▶ _Task to complete_
In the data that follows, find the line with "Task: Expand hidden system tray icons"; transcribe it, every later line up to the one with "This screenshot has height=631, width=1122.", and that line as well, exactly and with no others.

::: Data for this task :::

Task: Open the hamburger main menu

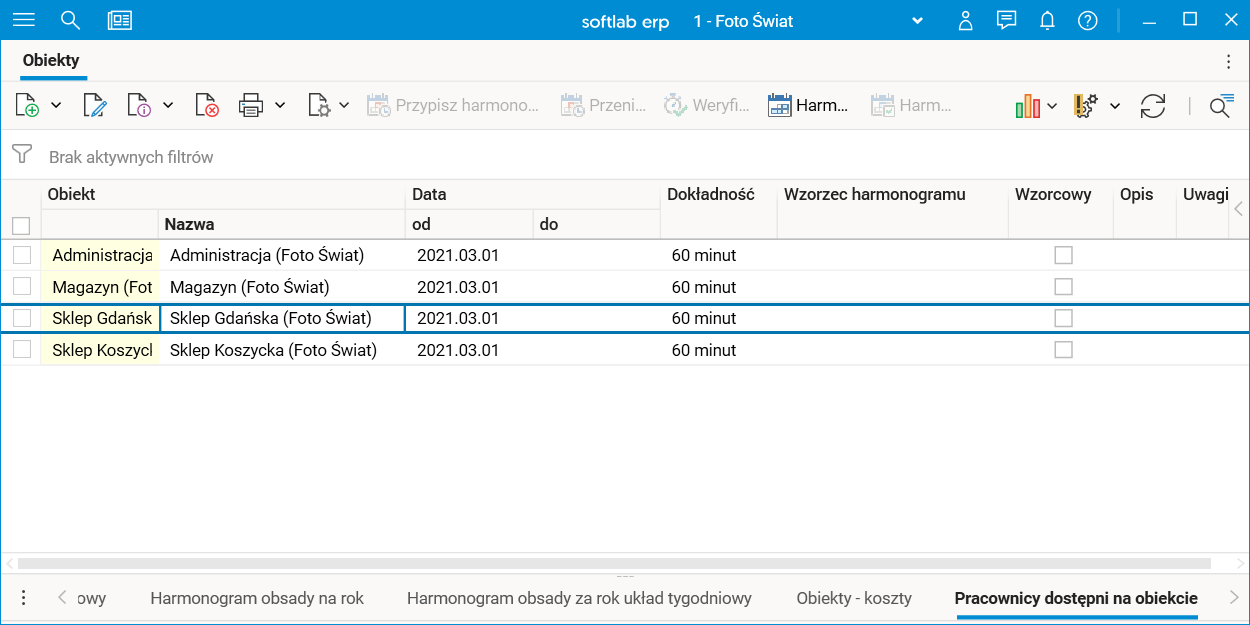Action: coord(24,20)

:::
::: Data for this task :::

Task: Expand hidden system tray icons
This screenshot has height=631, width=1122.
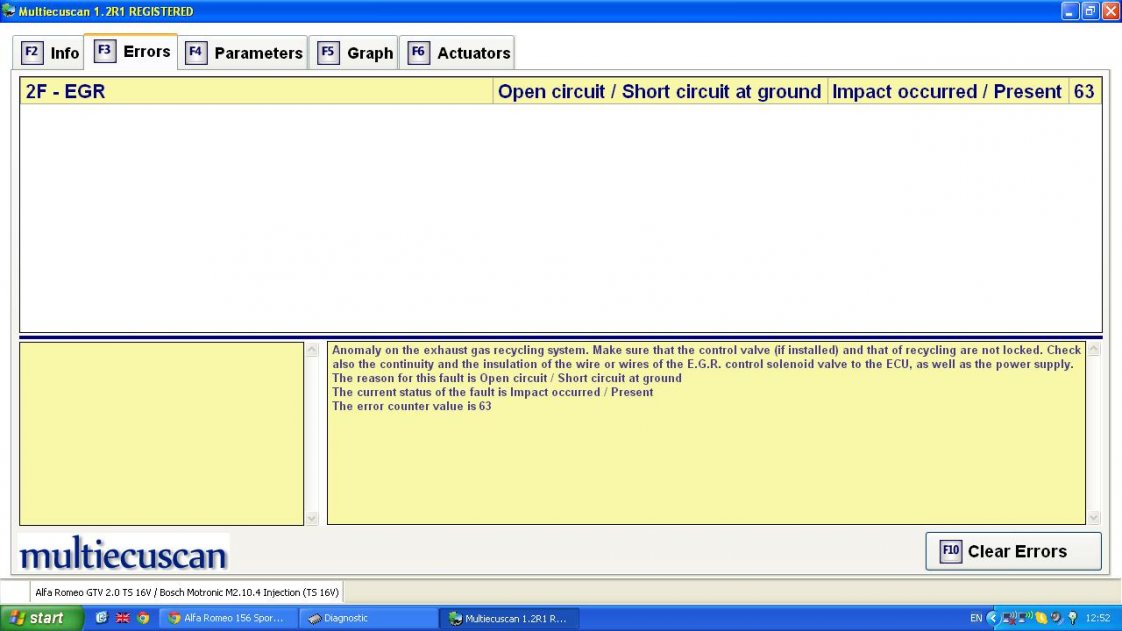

:::
::: Data for this task :::

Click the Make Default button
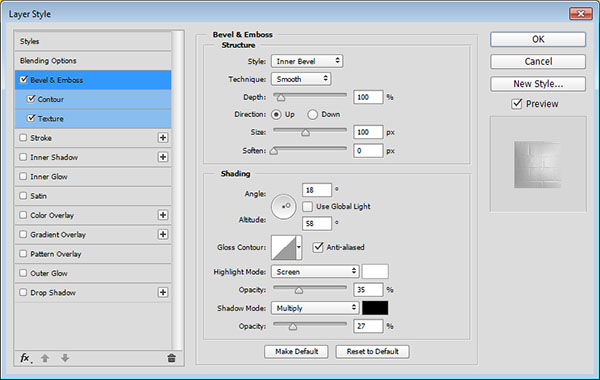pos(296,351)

:::

▶ _Result of the exercise_
Task: Expand hidden system tray icons
This screenshot has height=631, width=1122.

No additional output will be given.